Psychiatry and psychology is generally a way to explain observed behaviors. The science itself has the inherent flaw that it is subject to the priveleges and biases of the observers, with few ways to scientifically verify or control the influence these biases have on the resulting explanations. I don't know if there is any way to resolve the study of psychology to focus more on the individual's perceptions than society's perceptions of the individual, but advocacy seems like the best way to push that available. At best, psychology is incomplete without taking into account the individual's perspective; at worst, it is, as Sadderbutwiser suggests, merely a vehicle to enforce social norms.

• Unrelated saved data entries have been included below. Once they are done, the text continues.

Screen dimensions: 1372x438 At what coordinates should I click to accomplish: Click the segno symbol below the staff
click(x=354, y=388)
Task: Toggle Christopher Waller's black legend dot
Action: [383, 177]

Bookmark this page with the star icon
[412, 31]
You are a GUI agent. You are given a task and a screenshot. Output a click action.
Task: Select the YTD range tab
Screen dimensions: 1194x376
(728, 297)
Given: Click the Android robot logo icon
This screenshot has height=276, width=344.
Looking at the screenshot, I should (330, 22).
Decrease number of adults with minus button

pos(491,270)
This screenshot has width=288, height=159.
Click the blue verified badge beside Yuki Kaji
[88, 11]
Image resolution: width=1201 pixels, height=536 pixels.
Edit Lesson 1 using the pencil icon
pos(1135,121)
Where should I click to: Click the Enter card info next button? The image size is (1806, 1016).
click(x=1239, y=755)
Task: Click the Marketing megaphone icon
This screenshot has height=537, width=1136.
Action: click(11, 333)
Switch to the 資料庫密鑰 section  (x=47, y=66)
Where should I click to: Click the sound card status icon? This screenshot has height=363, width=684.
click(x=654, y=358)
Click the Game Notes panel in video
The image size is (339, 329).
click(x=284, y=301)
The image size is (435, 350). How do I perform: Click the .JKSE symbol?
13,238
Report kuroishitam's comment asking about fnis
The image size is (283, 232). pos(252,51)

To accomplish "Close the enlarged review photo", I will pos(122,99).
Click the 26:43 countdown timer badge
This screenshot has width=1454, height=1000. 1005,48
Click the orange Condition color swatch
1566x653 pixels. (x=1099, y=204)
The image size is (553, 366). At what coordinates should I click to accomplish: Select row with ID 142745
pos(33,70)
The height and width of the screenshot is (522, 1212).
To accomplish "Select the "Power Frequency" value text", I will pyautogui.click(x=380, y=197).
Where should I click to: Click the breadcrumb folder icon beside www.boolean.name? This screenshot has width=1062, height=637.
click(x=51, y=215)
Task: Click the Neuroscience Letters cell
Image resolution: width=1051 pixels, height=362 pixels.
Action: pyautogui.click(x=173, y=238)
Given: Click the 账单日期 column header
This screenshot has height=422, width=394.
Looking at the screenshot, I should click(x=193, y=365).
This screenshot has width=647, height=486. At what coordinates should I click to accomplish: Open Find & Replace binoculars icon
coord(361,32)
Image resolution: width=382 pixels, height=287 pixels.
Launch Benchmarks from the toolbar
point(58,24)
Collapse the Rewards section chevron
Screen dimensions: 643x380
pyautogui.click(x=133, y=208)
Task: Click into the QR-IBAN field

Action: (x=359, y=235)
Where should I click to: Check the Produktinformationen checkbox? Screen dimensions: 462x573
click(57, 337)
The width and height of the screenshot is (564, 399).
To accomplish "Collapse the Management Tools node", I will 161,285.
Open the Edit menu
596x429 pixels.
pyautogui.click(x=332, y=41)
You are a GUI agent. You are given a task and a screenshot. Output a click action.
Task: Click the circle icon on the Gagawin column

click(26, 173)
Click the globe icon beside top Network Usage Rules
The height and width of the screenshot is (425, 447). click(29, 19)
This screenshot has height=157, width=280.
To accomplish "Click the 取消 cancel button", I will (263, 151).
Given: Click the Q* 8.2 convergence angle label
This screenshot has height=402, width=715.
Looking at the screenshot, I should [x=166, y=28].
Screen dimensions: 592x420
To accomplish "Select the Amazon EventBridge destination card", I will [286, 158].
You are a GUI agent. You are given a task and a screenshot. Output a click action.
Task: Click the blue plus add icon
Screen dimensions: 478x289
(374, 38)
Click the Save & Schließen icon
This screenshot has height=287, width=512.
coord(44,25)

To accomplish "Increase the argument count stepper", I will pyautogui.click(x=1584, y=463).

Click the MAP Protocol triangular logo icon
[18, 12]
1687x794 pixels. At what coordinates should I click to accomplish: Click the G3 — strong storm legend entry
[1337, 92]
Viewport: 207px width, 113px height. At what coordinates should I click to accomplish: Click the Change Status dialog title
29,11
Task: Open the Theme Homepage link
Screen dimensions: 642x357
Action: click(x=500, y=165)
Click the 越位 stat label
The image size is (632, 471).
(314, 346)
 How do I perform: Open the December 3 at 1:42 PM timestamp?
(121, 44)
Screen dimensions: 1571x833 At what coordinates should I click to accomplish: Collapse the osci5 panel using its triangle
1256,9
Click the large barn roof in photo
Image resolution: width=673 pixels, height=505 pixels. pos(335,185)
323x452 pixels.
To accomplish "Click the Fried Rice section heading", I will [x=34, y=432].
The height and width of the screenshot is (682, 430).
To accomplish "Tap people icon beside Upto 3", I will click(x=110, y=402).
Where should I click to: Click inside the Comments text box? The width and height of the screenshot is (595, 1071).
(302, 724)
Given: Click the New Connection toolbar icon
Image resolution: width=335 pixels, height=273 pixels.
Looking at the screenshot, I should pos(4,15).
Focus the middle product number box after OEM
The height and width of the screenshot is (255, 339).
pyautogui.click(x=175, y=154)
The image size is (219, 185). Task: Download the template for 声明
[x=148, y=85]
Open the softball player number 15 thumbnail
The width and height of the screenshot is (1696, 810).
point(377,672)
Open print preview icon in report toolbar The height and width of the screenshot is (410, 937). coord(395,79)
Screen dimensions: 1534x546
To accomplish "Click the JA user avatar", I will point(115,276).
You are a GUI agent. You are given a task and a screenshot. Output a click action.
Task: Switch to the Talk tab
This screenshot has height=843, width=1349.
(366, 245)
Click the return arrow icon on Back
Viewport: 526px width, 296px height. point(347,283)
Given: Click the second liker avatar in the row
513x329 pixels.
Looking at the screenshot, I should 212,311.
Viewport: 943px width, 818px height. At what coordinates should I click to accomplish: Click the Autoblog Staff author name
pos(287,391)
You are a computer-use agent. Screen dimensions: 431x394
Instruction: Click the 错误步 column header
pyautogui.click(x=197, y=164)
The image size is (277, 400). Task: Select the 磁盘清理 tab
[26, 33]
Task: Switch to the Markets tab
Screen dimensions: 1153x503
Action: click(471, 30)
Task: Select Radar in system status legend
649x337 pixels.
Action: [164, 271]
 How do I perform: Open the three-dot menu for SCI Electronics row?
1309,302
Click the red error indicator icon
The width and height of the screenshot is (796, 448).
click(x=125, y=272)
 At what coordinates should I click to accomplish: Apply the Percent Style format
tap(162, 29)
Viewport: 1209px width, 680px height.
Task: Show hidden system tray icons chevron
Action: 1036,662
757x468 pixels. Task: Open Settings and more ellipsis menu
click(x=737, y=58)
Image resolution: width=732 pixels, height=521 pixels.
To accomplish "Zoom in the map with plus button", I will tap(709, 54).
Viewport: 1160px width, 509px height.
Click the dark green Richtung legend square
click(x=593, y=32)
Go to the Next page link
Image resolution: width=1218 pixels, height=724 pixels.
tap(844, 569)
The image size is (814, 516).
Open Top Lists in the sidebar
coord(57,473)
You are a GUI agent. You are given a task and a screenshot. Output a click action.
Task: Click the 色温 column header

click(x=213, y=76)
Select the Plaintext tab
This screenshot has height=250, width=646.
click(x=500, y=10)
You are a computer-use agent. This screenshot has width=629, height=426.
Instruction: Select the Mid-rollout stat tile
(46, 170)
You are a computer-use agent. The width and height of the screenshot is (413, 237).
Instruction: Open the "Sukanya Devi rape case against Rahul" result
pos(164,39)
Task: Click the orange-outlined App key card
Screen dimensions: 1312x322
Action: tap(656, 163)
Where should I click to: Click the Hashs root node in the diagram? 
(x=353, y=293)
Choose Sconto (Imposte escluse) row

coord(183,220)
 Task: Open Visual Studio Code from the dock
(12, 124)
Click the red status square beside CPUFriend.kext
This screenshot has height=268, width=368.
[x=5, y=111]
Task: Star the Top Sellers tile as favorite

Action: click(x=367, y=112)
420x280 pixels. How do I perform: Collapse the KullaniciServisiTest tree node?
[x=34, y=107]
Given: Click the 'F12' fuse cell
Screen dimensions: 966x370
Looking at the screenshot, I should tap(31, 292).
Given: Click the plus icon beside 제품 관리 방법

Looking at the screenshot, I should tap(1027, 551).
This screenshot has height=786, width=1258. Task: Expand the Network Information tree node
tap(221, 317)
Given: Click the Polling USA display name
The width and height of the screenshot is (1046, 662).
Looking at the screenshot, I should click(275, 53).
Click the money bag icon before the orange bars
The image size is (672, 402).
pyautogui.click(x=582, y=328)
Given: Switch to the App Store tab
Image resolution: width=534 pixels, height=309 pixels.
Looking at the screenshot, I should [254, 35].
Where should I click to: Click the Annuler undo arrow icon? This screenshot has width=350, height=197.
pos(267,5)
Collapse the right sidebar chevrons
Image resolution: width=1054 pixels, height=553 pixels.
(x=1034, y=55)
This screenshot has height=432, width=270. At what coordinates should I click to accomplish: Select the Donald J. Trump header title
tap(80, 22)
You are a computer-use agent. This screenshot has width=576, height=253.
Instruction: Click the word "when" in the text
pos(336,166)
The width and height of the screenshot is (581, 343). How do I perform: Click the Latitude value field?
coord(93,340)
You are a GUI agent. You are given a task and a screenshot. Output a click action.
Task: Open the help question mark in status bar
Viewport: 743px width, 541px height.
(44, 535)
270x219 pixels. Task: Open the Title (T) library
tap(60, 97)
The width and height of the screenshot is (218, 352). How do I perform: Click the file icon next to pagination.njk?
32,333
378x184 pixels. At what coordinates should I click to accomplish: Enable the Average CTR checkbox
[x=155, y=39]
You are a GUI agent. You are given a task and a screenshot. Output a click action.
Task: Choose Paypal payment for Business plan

But I would contend that the latter is a result of how it is applied; not an inherent flaw of the discipline itself.
Another proposed change I haven't heard many people talk about - creation of official diagnostic label "Non-Suicidal Self Injury".
Currently, many people who self-harm being mislabelled "borderline personality disorder", even if they meet few of the other criteria (at least, not to a greater extent than a typical teen/young adult!). "Borderline" label one with very negative associations, stigma, can mean prejudicial (non)treatment etc.
Having an alternative diagnosis to stop *that* from happening should be a good thing?